I'm making a social website with lots of different sections, like blogs, galleries, multimedia etc. And now the time has come to implement the search functionality. Customer refused to use google search and insisted on making custom one, where results will be shown for each section individually.
For example, if user enters 'art', the result should be displayed like this:
3 found in blogs
1 ...
2 ...
3 ...
2 found in galleries
1 ...
2 ...
None found in multimedia
I'm planning to use MySQL fulltext search for this. So, the question is: How do I make such search, so it开发者_开发知识库 won't kill the server if very many records match the query? I don't really see how to implement paging in this case.
I would highly recommend NOT using MySQL for full text search, it is slow both in index creation and in performing searches.
Take a look at Sphinx or Lucene, both of which are significantly faster than MySQL and which bind quite readily to PHP applications.
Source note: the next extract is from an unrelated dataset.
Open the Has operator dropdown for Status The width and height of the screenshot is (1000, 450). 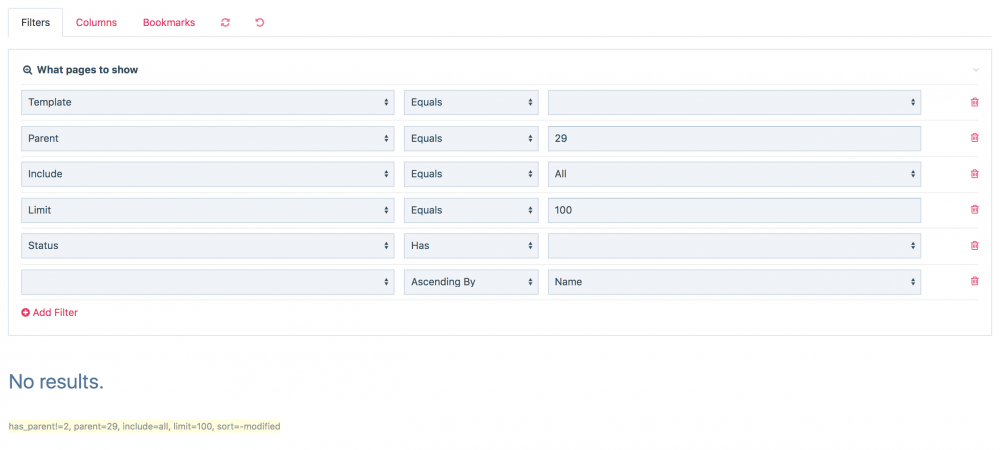[x=470, y=246]
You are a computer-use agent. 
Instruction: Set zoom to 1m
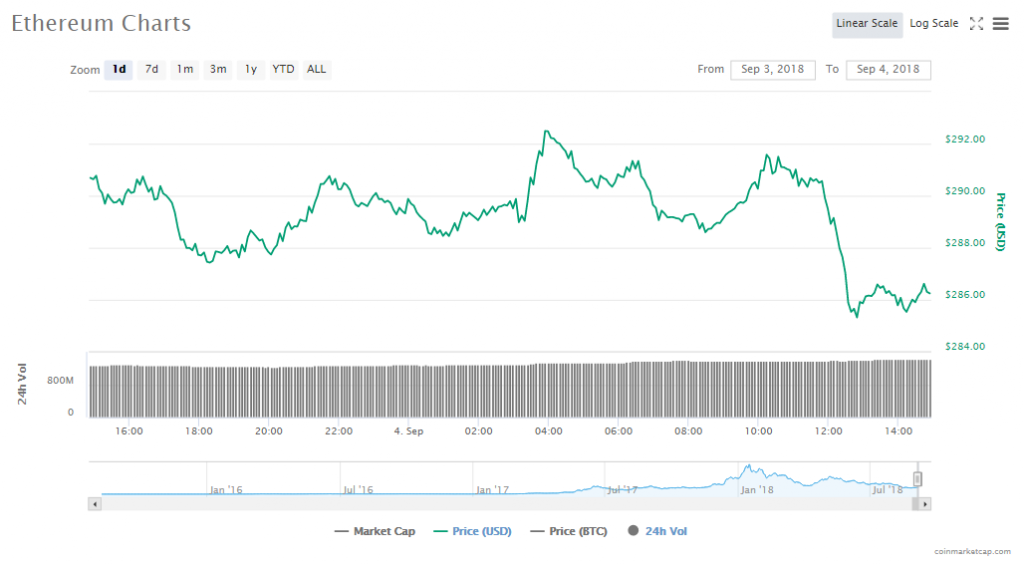click(185, 70)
You wont kill a mysql server with such a thing, even if your app is huge (we are talking about thousands of queries/sec here) you will just have to set up a replicate of your mysql server dedicaced to search, you may want to build a cache of "popular keyword results" for speeding things up a bit, but appliances likes a googlemini is still the best for that ...
If you can run a Java servlet container (like Tomcat or Jetty), then I recommend Solr (http://lucene.apache.org/solr/). It sits on top of Lucene and is very powerful. Solr was started at CNET and is used by big sites like Netflix and Zappos. Stack Overflow uses a .NET implementation of Lucene. I'm not familiar with Sphinx, so I can't tell you how it compares to Solr.
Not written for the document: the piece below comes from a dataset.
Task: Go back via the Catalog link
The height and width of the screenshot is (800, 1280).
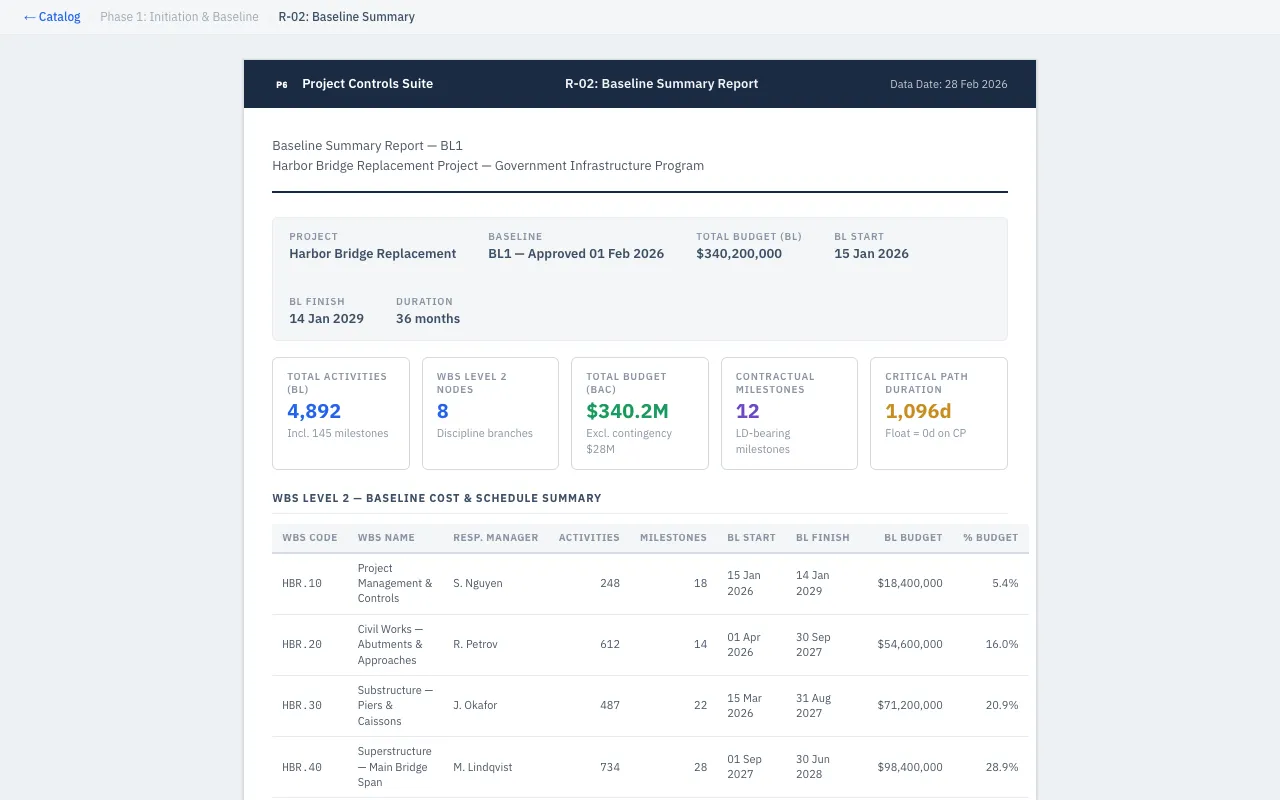Action: (52, 17)
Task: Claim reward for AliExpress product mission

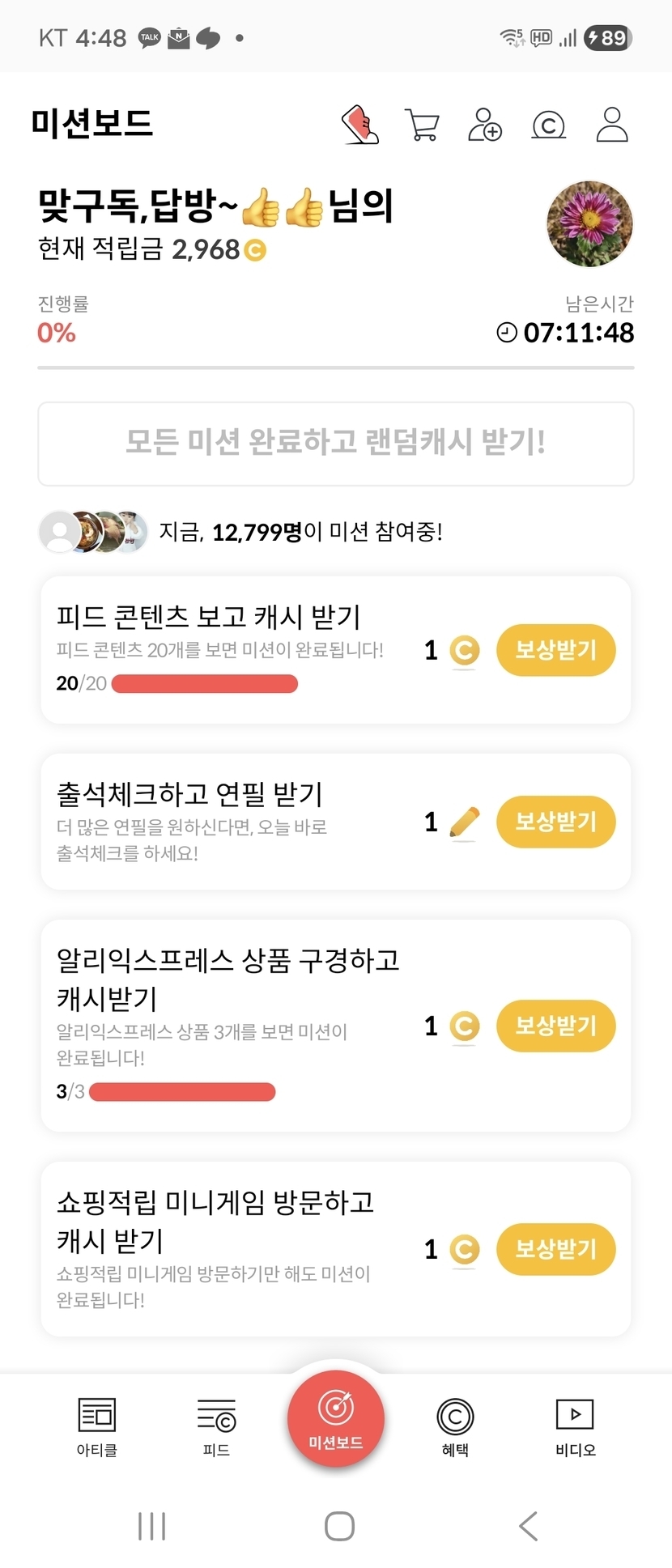Action: pyautogui.click(x=555, y=1026)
If you use Solr, look into faceting. This allows you to perform a search and then get a count of how many documents were in "blogs", "galleries", "multimedia', etc.
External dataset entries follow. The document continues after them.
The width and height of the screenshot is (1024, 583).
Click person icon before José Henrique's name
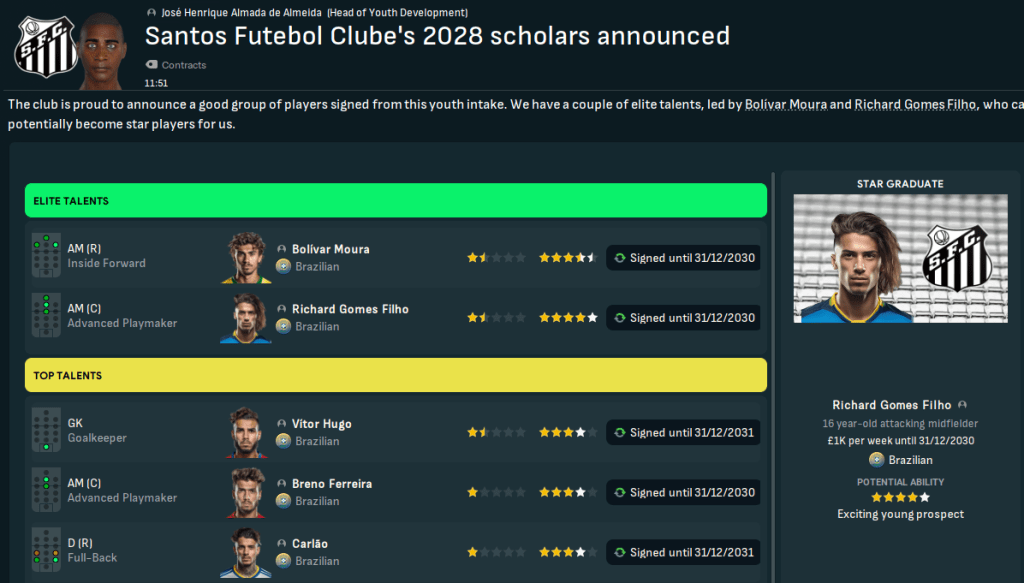click(151, 12)
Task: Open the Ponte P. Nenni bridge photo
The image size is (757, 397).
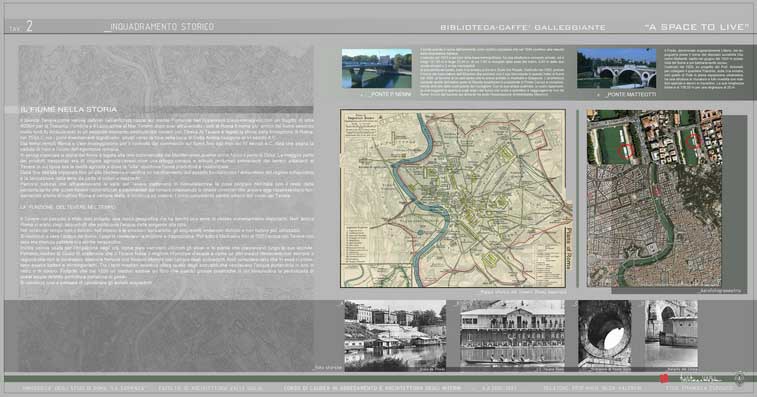Action: pyautogui.click(x=377, y=68)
Here is a PHP client to interface with Solr (http://code.google.com/p/solr-php-client/).
Maybe better decision is use - sphinx
I've done this before on some sites I created. What I have done is run one query against each module to find the results. What you want to do is run a mysql query, and then fetch rows in a while loop rather than using a fetch all. This will make sure you don't over consume memory.
for example: while($row = mysql_fetch_array($result)){ echo $row['item_name']; }
You will most likely find that MySQL can handle much larger searches than you think.
Pagination is best done with a paging class, like one from code igniter or the like. Are you using a web frame work?
Yes Sphinx or Lucene, both are good and significantly faster than MySQL and which bind quite readily to PHP applications.